Ronaldo Neves (texto e fotos)

Nas Caves Ferreira encontram-se alguns dos vinhos mais antigos armazenados nas caves de Vila Nova de Gaia

D. Antónia, uma história de carácter

A Ferreira foi estabelecida no Douro em 1751 por uma família portuguesa de viticultores e comerciantes de vinho da região. A Ferreira é a primeira companhia de Vinho do Porto portuguesa (a maioria das empresas de Vinho do Porto foram fundadas por comerciantes europeus, não portugueses). A história e o percurso da Ferreira estão intrinsecamente ligados à Região Demarcada do Douro (desde 1756) e aos vinhos únicos que a caracterizam.

D. Antónia Adelaide Ferreira assumiu corajosamente a liderança da Ferreira em 1845. Carismática, com uma verdadeira paixão pelo Douro e com uma fantástica visão de futuro. D. Antónia é responsável pela enorme expansão da companhia e determinante na consolidação daqueles que são ainda hoje os valores que definem a marca Ferreira.

“Cada um na sua terra deve fazer tudo que seja para bem da humanidade.”

Dona Antónia A. Ferreira, 12 de Julho de 1855

O início do seculo XX, confirmou Ferreira como uma marca de referência no vinho do Porto e em 1987 passou a integrar o grupo Sogrape, no qual permanece até hoje, dando continuidade ao trabalho da família para o desenvolvimento da marca.

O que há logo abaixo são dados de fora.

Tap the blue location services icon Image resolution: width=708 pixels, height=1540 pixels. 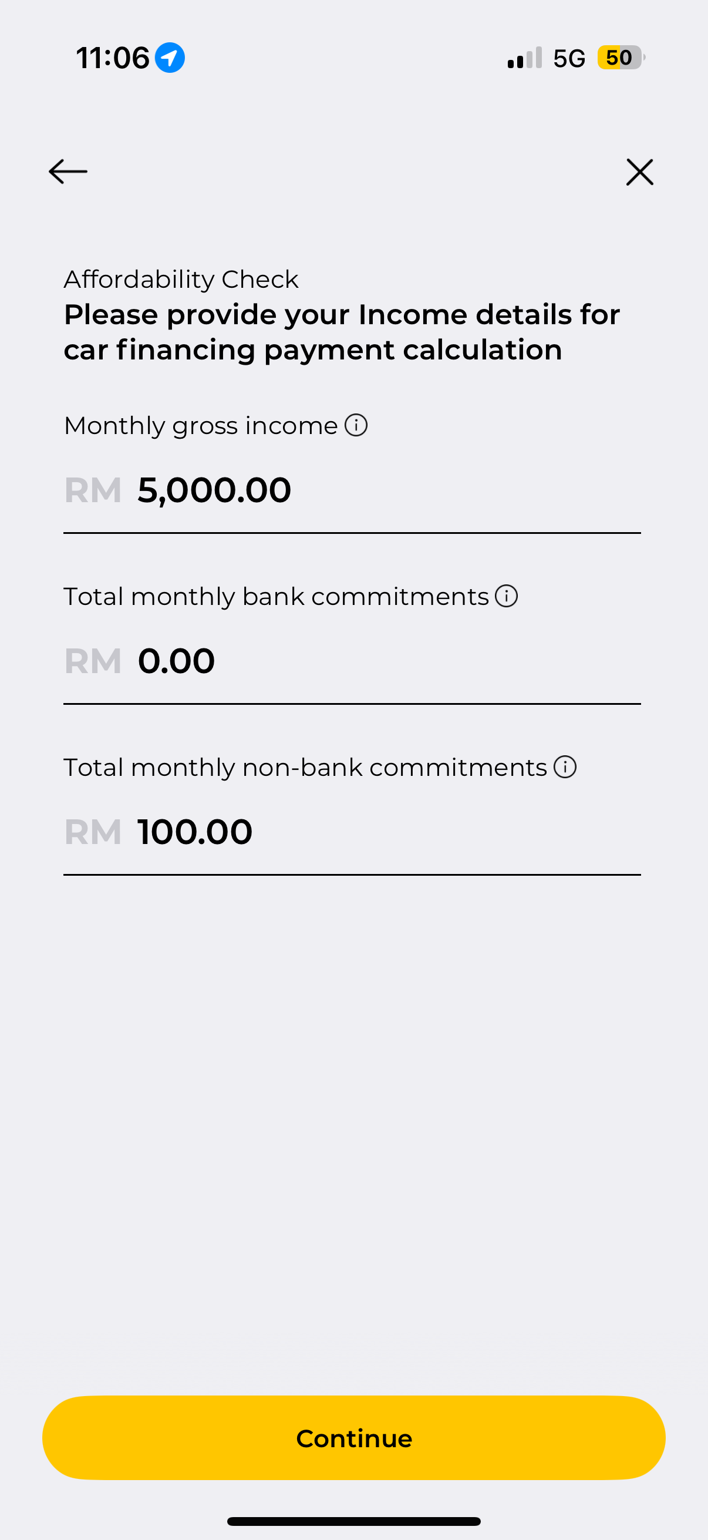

Todos os vinhos, num só local

Para quem quiser conhecer de perto a história do Vinho do Porto, há um local de visita obrigatória: as Caves de Gaia. Lá, estão as marcas mais importantes e o passeio é obrigatório, para turistas nacionais ou estrangeiros. Uma autêntica viagem ao passado e à memória de todos aqueles que ajudaram a construir este marco simbólico da cultura e do espírito mercantil da região do Douro.

Uma das mais relevantes caves são as Calem, que recebe cerca de 313 mil visitantes anuais (valores de 2019, de acordo com a Associação de Exportadores de Vinho do Porto). Da mítica Ramos Pinto, com o seu museu, até à Burmester, a única em Gaia com luz natural e uma corrente de água no interior, passando pela Churchill’s – a primeira produtora fundada e estabelecida no último meio século –, há todo um universo para descobrir.

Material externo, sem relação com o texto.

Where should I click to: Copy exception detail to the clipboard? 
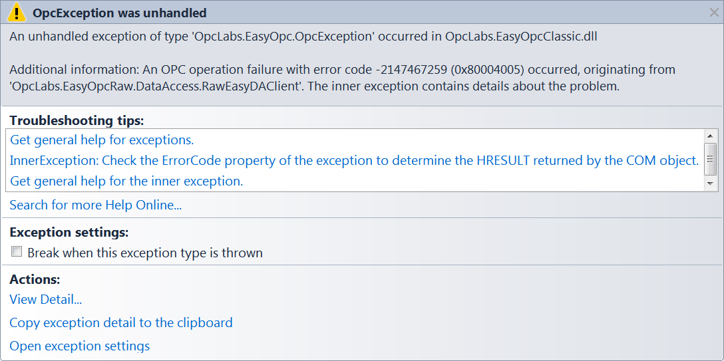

As marcas de Vinho do Porto estão sob o chapéu da AEVP – Associação das Empresas de Vinho do Porto. Constituída em Janeiro de 1975, representa e promove e defesa da indústria e comércio dos Vinhos do Porto e Douro e outros produtos vínicos da Região Demarcada do Douro em todo o espaço nacional e no estrangeiro.

Nas paredes da sede, em Gaia, claro, pode ver-se um mapa com o registo de todas as colheitas vintage das empresas associadas desde 1900 – neste momento, está em actualização.

Em 2019, revela a AEVP, as visitas às caves atingiram um recorde, com 1,37 milhões de pessoas, mais 8,8 por cento do que em 2018. A pandemia baixou os números, em 2020, nuns incríveis 81,9 por cento! Ou seja, foram 250 363 visitantes (46 704 portugueses, 44 536 espanhóis e 37 151 franceses).

Como degustar

“Devido as suas caracteristicas especiais, o Vinho do Porto deve ser conservado seguindo algumas diretrizes: manter-se num local abrigado da luz, seco e fresco, mas não frio – com excepção dos vinhos do Porto branco e rosé. A temperatura ideal para servir varia com o tipo e a categoria do vinho: rosé a cerca de quatro graus centígrados, branco entre seis a 10, ruby entre 12 e 16; Tawny entre 10 a 14.”

(História do Vinho do Porto, National Geographic, 25/01/2019)

A data

O Dia Internacional do Vinho do Porto comemora-se a 27 de Janeiro, desde 2012, quando o Center for Wine Origins designou esta data para celebrar a importância deste vinho.

Curiosidades

A Cockburn’s tem o armazém mais extenso do quarteirão histórico, com 6518 cascos de vinho; a Poças resiste como empresa familiar desde 1918; a Real Companhia Velha, ou a Royal Oporto Wine Company, é a mais antiga produtora e exportadora de vinhos do Porto (fundada em 1756 por Alvará Régio do rei D. José I); a Kopke, fundada em 1638, é a mais antiga empresa de Vinho do Porto.

Naquele tempo, não havia registos pormenorizados das castas, nem os métodos científicos de hoje para saber se o vinho tinha estofo para ser vintage.